Note: Please be aware that the information regarding the Corporate Transparency Act may be subject to change as the logistics evolve. We will do our best to maintain the accuracy of this page with the most up-to-date information available. Should you have any questions or concerns, please do not hesitate to reach out to us.
What is the Corporate Transparency Act?
The Corporate Transparency Act (CTA) aims to combat illicit activity including tax fraud, money laundering, and financing for terrorism by capturing more ownership information for specific U.S. businesses operating in or accessing the country’s market. Under the new legislation, businesses that meet certain criteria must submit a Beneficial Ownership Information (BOI) Report to the Financial Crimes Enforcement Network (FinCEN).
What is Required in a Beneficial Ownership Information Report?
The submission of Beneficial Ownership Information (BOI) reports is a registration and not an annual requirement, however, ownership changes must be updated within 30 calendar days of the event. Companies subject to reporting must provide essential information about each beneficial owner such as their name, date of birth, address, and identification number and image of either a driver’s license, passport, or another form of valid identification.
Who is Required to File?
The entities required to submit BOI reports include corporations, limited liability companies (LLCs), or entities formed in the U.S. by filing with a state or tribal office. Additionally, foreign companies registered to conduct business in any U.S. state or Indian tribe fall under this requirement. Certain entities, including publicly traded companies, nonprofits, and specific large operating companies, are exempt from the reporting obligations.
Deadlines to File
Companies that are required to comply must file their BOI report by the following deadlines:
- Reporting companies formed or registered to conduct business in the United States before January 1, 2024, must file by January 1, 2025.

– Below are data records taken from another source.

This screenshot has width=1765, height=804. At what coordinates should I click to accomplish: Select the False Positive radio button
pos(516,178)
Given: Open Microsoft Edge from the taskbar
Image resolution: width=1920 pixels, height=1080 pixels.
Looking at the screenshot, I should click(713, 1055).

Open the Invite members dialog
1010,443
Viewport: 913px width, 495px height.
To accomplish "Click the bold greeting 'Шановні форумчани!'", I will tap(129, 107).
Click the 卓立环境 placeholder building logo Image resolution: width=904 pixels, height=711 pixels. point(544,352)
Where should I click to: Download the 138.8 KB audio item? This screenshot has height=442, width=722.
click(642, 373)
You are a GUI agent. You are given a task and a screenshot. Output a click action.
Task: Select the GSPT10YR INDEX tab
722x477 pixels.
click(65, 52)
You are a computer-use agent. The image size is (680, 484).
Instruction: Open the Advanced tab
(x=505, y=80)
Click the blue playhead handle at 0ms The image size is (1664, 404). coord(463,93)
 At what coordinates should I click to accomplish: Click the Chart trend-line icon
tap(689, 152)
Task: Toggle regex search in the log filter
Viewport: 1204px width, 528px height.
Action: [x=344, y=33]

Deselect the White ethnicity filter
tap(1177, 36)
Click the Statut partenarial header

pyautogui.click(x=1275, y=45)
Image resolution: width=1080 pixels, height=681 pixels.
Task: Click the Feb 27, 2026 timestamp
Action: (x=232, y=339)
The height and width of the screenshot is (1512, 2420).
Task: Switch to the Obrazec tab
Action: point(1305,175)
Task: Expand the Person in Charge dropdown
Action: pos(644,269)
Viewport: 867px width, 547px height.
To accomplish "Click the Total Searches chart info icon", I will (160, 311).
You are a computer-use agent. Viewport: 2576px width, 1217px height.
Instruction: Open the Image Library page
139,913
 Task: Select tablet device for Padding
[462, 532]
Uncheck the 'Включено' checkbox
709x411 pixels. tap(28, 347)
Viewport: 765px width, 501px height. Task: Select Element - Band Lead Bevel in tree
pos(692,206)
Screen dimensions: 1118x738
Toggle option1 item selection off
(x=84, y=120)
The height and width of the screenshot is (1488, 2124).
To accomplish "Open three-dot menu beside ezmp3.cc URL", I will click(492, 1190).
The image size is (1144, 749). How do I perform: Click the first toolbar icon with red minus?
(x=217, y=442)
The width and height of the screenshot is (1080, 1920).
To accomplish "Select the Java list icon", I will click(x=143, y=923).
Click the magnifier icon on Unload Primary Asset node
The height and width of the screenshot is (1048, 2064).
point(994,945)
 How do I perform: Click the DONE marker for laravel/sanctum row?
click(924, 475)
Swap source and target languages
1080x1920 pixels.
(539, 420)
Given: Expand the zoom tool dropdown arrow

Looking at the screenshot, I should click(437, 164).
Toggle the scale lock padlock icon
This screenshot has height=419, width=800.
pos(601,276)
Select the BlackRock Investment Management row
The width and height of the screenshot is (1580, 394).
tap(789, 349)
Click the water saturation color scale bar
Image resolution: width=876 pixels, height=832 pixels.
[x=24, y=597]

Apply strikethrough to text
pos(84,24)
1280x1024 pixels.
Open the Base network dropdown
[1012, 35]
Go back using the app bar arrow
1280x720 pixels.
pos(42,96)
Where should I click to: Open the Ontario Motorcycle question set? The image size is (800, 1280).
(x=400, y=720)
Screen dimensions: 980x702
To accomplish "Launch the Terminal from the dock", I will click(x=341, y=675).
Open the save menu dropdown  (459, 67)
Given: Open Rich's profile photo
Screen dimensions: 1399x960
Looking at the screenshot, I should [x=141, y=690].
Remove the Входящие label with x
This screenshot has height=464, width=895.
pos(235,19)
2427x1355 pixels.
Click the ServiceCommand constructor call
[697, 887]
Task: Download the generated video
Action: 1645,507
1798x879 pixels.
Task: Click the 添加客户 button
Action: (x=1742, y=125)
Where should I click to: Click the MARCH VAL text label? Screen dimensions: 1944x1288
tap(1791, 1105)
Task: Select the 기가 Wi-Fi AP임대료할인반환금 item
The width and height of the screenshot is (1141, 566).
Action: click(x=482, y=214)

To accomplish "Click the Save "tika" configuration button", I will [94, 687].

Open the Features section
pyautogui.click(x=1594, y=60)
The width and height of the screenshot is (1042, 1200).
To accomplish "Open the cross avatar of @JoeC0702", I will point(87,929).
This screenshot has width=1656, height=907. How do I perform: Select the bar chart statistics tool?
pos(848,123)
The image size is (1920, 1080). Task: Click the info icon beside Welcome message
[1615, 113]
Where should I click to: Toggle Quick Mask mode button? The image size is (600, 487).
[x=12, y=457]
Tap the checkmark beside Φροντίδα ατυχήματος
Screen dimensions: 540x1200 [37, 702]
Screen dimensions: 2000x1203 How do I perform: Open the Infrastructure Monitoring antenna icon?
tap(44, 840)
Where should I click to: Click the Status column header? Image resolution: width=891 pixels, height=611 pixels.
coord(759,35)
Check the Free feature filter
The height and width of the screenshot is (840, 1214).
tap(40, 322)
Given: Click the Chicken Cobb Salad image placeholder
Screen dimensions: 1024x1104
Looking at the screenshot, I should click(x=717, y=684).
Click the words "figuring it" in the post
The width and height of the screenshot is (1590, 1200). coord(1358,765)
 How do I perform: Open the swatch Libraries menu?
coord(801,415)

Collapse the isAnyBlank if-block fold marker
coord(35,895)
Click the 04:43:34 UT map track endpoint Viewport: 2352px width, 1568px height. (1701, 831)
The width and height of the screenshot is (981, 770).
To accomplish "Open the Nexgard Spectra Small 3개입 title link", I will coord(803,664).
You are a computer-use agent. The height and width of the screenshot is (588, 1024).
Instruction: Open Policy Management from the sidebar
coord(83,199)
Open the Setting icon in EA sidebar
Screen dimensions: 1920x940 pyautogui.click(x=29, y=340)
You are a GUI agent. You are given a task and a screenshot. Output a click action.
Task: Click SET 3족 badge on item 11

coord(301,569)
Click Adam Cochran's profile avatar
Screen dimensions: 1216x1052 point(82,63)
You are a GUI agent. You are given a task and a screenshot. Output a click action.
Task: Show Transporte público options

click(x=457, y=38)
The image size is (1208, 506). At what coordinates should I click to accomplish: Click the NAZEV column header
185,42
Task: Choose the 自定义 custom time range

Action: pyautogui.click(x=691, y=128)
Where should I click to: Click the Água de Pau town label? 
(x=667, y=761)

- Changes to beneficial ownership, changes to previously reported information, deceased beneficial owner, correct inaccurate information or update identifying document images must be reported within 30 calendar days after the change occurs.
Newly created or registered companies:
- Reporting companies formed or registered to conduct business in the United States during 2024, have 90 calendar days to file after receiving notice that their company’s creation or registration is effective.
- Reporting companies formed or registered to conduct business in the United States on or after January 1, 2025, have 30 days to file after receiving notice that their company’s creation or registration is effective.
Penalties for Non-Compliance
The Corporate Transparency Act (CTA) imposes both civil and criminal penalties for intentional violations, which include: (1) failure to report or update a reporting company’s BOI, and (2) providing false or fraudulent BOI. Civil penalties involve a daily fine of $591 for a continuing violation, capped at a maximum of $10,000. Criminal penalties can result in imprisonment for up to two years. The CTA does not include provisions for non-willful or negligence penalties.